Abstract 3158: Induction of HIF1α With Cobalt Chloride Induces Pulmonary Hypertension in vivo
Introduction: Pulmonary arterial hypertension (PAH) is a vascular disease characterized by obstruction of the pulmonary circulation and ultimately leads to right ventricular (RV) failure. Despite optimal treatment the incident 1-year mortality is 15%. HIF1α activation has been described in animal models and patients with PAH, however it is unknown whether HIF1α activation alone is sufficient to induce PAH.
Methods: Cobalt chloride (CoCl2) interferes with HIF1α breakdown and leads to nuclear HIF1α accumulation. Adult male Sprague Dawley rats were injected daily with water or with 8mg CoCl2/kg (n=7 in each group). Doppler echocardiography and high-fidelity cardiac catheterization were used to determine the pulmonary artery acceleration time and RV pressures. Heparanized blood was centrifuged to determine the hematocrit. RV hypertrophy was assessed as the ratio of RV to left ventricle plus septum weight. Muscularization was determined on paraffin-embedded lung sections after staining with vWF (Abcam) and SMC actin (MP Biomedicals).

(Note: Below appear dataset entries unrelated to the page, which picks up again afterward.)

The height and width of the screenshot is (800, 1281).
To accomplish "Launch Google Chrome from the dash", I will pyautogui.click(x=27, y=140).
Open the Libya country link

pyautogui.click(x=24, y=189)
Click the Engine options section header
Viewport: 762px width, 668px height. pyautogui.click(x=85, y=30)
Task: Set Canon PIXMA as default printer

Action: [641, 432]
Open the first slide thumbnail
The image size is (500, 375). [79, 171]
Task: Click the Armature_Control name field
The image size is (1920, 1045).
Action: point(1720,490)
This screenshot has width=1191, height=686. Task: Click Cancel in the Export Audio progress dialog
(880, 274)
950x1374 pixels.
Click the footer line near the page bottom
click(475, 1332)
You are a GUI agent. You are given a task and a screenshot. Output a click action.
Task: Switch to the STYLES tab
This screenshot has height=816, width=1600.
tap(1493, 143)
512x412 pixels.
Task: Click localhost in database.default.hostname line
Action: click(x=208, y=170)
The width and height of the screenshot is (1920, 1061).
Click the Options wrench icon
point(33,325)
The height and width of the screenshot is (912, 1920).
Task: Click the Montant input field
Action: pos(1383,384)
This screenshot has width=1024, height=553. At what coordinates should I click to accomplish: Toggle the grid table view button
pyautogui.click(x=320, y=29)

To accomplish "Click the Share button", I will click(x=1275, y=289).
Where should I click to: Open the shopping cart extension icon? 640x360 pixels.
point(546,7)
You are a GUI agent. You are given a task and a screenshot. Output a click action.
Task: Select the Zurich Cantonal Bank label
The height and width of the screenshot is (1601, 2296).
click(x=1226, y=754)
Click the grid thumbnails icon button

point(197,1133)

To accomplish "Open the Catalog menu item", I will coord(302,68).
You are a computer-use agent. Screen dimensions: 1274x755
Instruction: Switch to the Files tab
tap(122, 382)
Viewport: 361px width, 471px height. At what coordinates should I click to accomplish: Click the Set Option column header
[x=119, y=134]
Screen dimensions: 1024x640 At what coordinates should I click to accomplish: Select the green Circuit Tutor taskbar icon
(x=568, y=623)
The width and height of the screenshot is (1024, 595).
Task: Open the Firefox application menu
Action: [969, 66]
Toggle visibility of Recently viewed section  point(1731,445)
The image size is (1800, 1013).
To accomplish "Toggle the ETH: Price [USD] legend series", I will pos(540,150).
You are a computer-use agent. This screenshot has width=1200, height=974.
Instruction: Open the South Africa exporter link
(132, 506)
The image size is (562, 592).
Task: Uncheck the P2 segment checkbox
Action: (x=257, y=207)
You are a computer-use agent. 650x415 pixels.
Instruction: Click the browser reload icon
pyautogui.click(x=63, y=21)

Results: Hematocrit was elevated in CoCl2-treated rats versus controls (66±1 vs. 51±2%, P<0.01). Echocardiography revealed a decreased pulmonary artery acceleration time in rats receiving CoCl2 (22±1 vs. 33±2ms, P<0.01). Catheterization confirmed the presence of pulmonary hypertension (RV systolic pressure 36±4 vs. 22±1mmHg, P<0.01; pulmonary artery systolic pressure: 35±4 vs. 22±1 mmHg, P<0.01) and a reduction in cardiac output (81±7 vs. 147±13 ml/min). The RV fractional weight increased significantly in rats receiving daily CoCl2 injections versus controls (32±2 vs. 26±1%, P<0.05). A larger proportion of small pulmonary blood vessels (<50μm diameter) was muscularized in CoCl2-treated animals (81±4 vs. 44±5%, P<0.01) and their smooth muscle coat was thicker (16±1 vs. 7±1% of the total vessel diameter).
Conclusion: Daily treatment with the HIF1α activator CoCl2 for 4 weeks causes increased muscularization of the small pulmonary blood vessels, increased pulmonary pressures and RV hypertrophy. Our results confirm the important role of HIF1α in the development of pulmonary hypertension and are the first to demonstrate that signaling through HIF1α is sufficient to develop pulmonary hypertension.
This research has received full or partial funding support from the American Heart Association, Midwest Affiliate (Illinois, Indiana, Iowa, Kansas, Michigan, Minnesota, Missouri, Nebraska, North Dakota, South Dakota & Wisconsin).